Restless legs syndrome (RLS), a neurological sensorimotor disease often profoundly disturbing sleep and quality of life has variable expression influenced by genetic, environmental and medical factors. The symptoms vary considerably in frequency from less than once a month or year to daily and severity from mildly annoying to disabling. Symptoms may also remit for various periods of time. RLS is diagnosed by ascertaining symptom patterns that meet the following five essential criteria adding clinical specifiers where appropriate.
1. An urge to move the legs usually but not always accompanied by or felt to be caused by uncomfortable and unpleasant sensations in the legs.1, 2
2. The urge to move the legs and any accompanying unpleasant sensations begin or worsen during periods of rest or inactivity such as lying down or sitting.

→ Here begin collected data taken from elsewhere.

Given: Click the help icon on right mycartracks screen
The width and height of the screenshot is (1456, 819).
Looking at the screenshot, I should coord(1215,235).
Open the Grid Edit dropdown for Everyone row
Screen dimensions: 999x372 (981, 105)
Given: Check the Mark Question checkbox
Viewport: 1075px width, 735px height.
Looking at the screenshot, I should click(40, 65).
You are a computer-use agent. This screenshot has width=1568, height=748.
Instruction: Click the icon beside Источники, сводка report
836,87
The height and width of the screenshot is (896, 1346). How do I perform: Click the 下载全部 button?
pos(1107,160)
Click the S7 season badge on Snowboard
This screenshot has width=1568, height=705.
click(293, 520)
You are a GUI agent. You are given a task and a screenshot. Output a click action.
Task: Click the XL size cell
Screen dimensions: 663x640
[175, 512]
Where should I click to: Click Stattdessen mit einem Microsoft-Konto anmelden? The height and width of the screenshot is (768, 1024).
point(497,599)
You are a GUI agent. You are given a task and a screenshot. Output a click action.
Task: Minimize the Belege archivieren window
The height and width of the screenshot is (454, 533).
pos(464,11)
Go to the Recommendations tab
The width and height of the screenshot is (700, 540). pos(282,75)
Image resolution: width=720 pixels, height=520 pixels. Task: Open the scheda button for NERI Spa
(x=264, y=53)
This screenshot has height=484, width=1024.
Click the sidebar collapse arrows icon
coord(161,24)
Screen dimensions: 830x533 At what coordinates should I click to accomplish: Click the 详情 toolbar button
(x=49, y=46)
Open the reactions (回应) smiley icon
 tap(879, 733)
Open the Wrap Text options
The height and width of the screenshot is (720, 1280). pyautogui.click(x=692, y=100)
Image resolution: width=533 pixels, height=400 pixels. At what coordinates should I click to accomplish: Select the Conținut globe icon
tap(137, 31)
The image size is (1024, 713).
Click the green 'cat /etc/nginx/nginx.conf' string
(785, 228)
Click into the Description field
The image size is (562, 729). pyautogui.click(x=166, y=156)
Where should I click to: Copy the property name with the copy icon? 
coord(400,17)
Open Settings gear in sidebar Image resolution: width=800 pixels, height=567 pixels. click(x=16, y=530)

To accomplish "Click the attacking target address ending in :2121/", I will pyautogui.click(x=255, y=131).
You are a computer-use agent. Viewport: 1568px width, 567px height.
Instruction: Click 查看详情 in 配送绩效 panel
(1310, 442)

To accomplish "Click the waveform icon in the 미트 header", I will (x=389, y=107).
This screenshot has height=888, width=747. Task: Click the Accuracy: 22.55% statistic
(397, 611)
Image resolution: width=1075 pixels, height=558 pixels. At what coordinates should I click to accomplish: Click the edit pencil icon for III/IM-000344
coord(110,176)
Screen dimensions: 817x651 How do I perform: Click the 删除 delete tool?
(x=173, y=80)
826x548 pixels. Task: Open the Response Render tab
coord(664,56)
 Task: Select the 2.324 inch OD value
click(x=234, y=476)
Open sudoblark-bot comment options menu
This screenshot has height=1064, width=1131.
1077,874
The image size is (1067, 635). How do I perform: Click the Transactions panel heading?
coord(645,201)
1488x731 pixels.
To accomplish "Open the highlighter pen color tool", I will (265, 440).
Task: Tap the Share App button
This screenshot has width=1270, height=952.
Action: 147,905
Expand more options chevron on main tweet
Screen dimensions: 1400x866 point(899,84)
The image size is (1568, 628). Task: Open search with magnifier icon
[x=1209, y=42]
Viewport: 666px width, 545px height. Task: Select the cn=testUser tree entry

3. The urge to move the legs and any accompanying unpleasant sensations are partially or totally relieved by movement, such as walking or stretching, at least as long as the activity continues. 3
4. The urge to move the legs and any accompanying unpleasant sensations during rest or inactivity only occur or are worse in the evening or night than during the day.4
5. The occurrence of the above features are not solely accounted for as symptoms primary to another medical or a behavioral condition (e.g., myalgia, venous stasis, leg edema, arthritis, leg cramps, positional discomfort, habitual foot tapping). 5
A. Chronic-persistent RLS: Symptoms when not treated would occur on average at least twice weekly for the past year.
B. Intermittent RLS: symptoms when not treated would occur on average < 2/week for the past year, with at least 5 lifetime events.
The symptoms of RLS cause significant distress or impairment in social, occupational, educational or other important areas of functioning by the impact on sleep, energy/vitality, daily activities, behavior, cognition or mood.